Bastion Host - This guide deploys a Linux VM on the vSphere cluster to interact with Tanzu over the private network and hosts tools such as kubectl, helm and docker
OS: Ubuntu 22.04 or 20.04 (recommended)
20.04 is recommended to avoid needing to mirror both versions of the software repos
Storage: min 25G
CPU: 2
Memory: 4
Mirror host - can be the same as the bastion if policy allows for it
OS: Ubuntu 22.04 or 20.04 (recommended)
Storage: min 400G
CPU: 2
Memory: 4
Port: 80
Local Container Registry - this guide uses the Harbor OVA
Storage: min 100G
CPU: 2
Memory: 4
Port: 5000
Before proceeding with this guide, vSphere with Tanzu must be installed and configured. Refer to Create a Local TKR Content Library as a prerequisite for deploying VMware Tanzu in offline environments.
ESXi is installed on 3 hosts.
ESXi network is configured, each host must have at least 2 NICs configured.
VMware VCSA is installed and on the same network as ESXi hosts. Configured as follows:
Cluster is created with HA and DRS enabled.
Hosts are added to the cluster.
Shared storage or vSAN is created in the datastore.
VDS is configured.
Storage is configured.
HAProxy (load balancer) is installed and configured.
Enable Workload Management.
Namespace is created and configured.
All GPUs are configured with Shared Direct mode in vSphere.
Once vSphere with Tanzu has been successfully installed and configured, the following NVIDIA AI Enterprise software must be installed on each of the 3 ESXi hosts.
NVIDIA AI Enterprise Host (VIB) and Guest Driver Software 1.1 are pulled from the NVIDIA AI NGC Catalog on NGC.
Once the server is configured with vSphere with Tanzu and NVIDIA AI Enterprise. You will need to create and deploy a TKG cluster. This document also assumes that a TKG namespace, TKG cluster content library and TKG cluster are already created and running.
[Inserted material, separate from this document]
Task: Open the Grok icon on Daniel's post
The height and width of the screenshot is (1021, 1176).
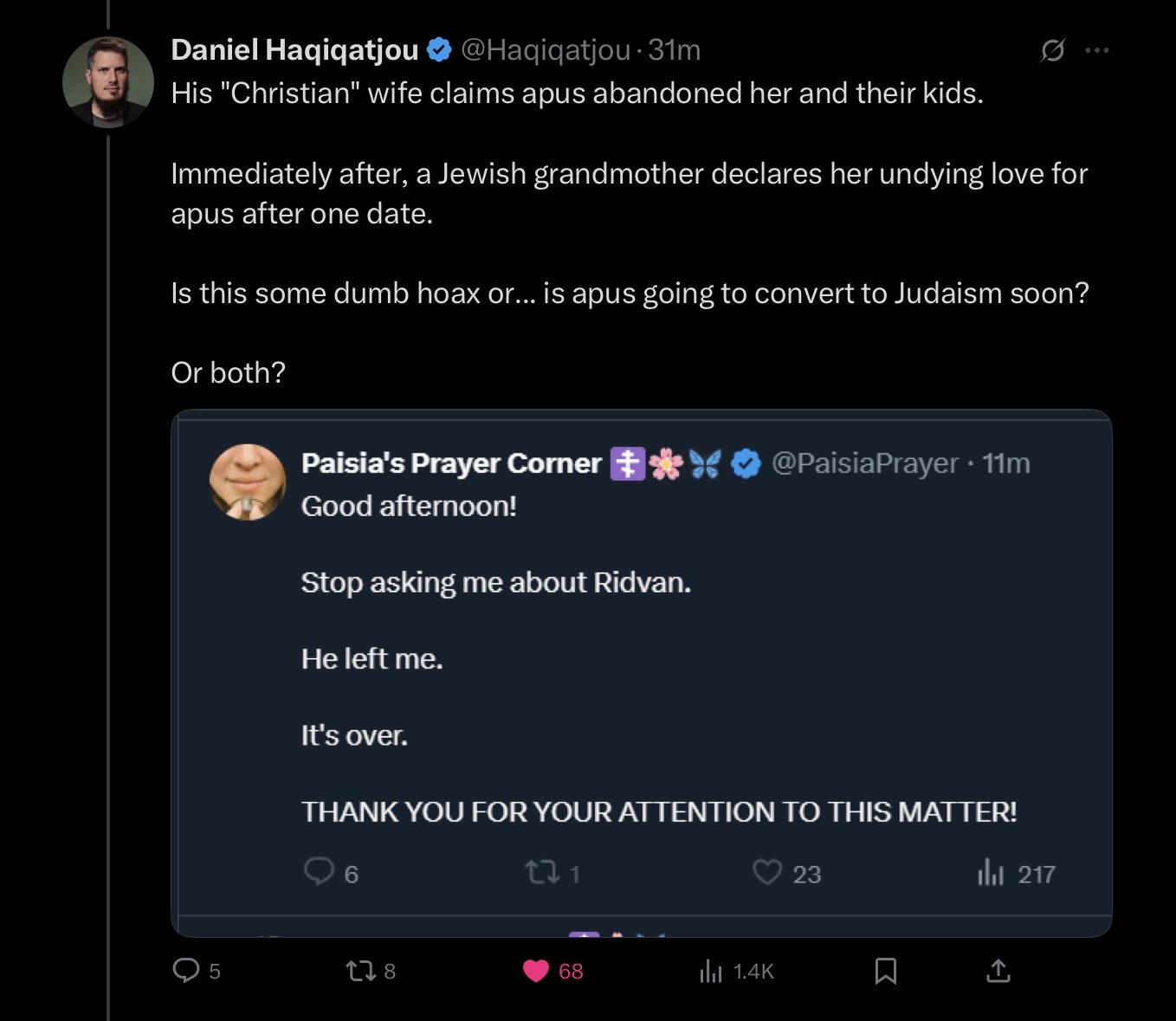Action: (1052, 51)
Getting Started with Air-gapped Deployments
This page describes how to deploy the GPU Operator in clusters with restricted internet access. By default, the GPU Operator requires internet access for:
Container images need to be pulled during GPU Operator installation
The driver container needs to download several OS packages before driver installation
To address these requirements, it may be necessary to create a local image registry and/or a local package repository so that the necessary images and packages are available for your cluster. In subsequent sections, we detail how to configure the GPU Operator to use local image registries and local package repositories. Helm chart definitions can be downloaded as a bundle and used locally from a host with access to the Tanzu cluster. A Helm chart only includes the definitions of deployment so the images must be hosted in a container registry accessible to the Tanzu Kubernetes cluster. Currently, Tanzu Kubernetes clusters can use a private docker-compatible container registry such as Harbor, Docker, or Artifactory. Refer to the VMware Tanzu Kubernetes Grid Air-Gapped Reference Design for more information.
Deploying a Bastion Host
A bastion host, or jump host, is a host that sits on the same private network and has external connectivity. Its purpose in this guide is to hold content from external sources, such as the Helm client, kubectl, and a mirror of Ubuntu, and make them available to systems on private networks. This reduces the overall attack surface of a private network by limiting communication to a known host. A bastion might have the ability to download software directly from the internet to local storage and redistribute it to hosts on the private network. If it does not have internet access, software will need to be downloaded on a separate host and uploaded to the bastion using another method.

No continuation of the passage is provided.